Mr Palmer was still learning the ropes at Springhill Prison, but one thing he'd grasped early on was that he didn't feel safe.
When confronted with a dangerous inmate, the prison union says he was ill-prepared and managers were to blame.
"From three months ago when he started playing up, right through to the moment before they opened the door on a maximum security prisoner in a low security prison," says Bevan Hanlon, president of the Corrections Association.
The inmate accused of punching Mr Palmer had been reassigned as a maximum security prisoner the day before.
"From there he should have been placed in a van immediately and sent to [Paremoremo Prison]," says Mr Hanlon.
Instead, the union claims there was a catalogue of failings that led to the death.
A response team to deal with violent prisoners was unavailable ; a special unit to house them had been closed for refurbishment; two attempts to move the man to a high security prison had failed; and the officers had not been briefed properly on how to handle him.

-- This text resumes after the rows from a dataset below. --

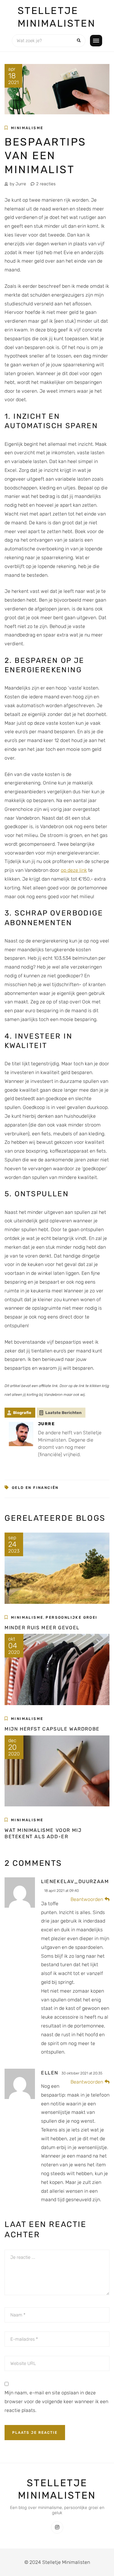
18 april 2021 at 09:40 (61, 1891)
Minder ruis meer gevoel (43, 1628)
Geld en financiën (35, 1488)
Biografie (22, 1412)
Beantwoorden (87, 1899)
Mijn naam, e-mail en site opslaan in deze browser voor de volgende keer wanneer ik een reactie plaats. (56, 2401)
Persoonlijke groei (71, 1617)
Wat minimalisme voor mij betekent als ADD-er (43, 1833)
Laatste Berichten (63, 1412)
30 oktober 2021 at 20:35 (81, 2073)
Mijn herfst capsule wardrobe (52, 1729)
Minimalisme (27, 128)
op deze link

"The top down should be taking responsibility for the fact this corrections officer is no longer here, this family has no father," says Mr Hanlon.
"This is the first corrections officer that's died in the line of duty," says Prime Minister John Key. "That tells you this is not something that occurs all the time, so it doesn't indicate there's been a systemic problem."
In other prisons, violent inmates are ordered to the back of the cell, on their knees, with their hands behind their heads, before the door is opened.
If they move, it's slammed shut before they can react. That didn't happen at Springhill.
The prisoner accused of the attack appeared in Hamilton district court today, flanked by four guards.
Mr Palmer had talked to fellow prison officers about getting a transfer, although it's not that easy. Six other officers have recently taken demotions and pay cuts to move away from Springhill, but time ran out for the father-of-two.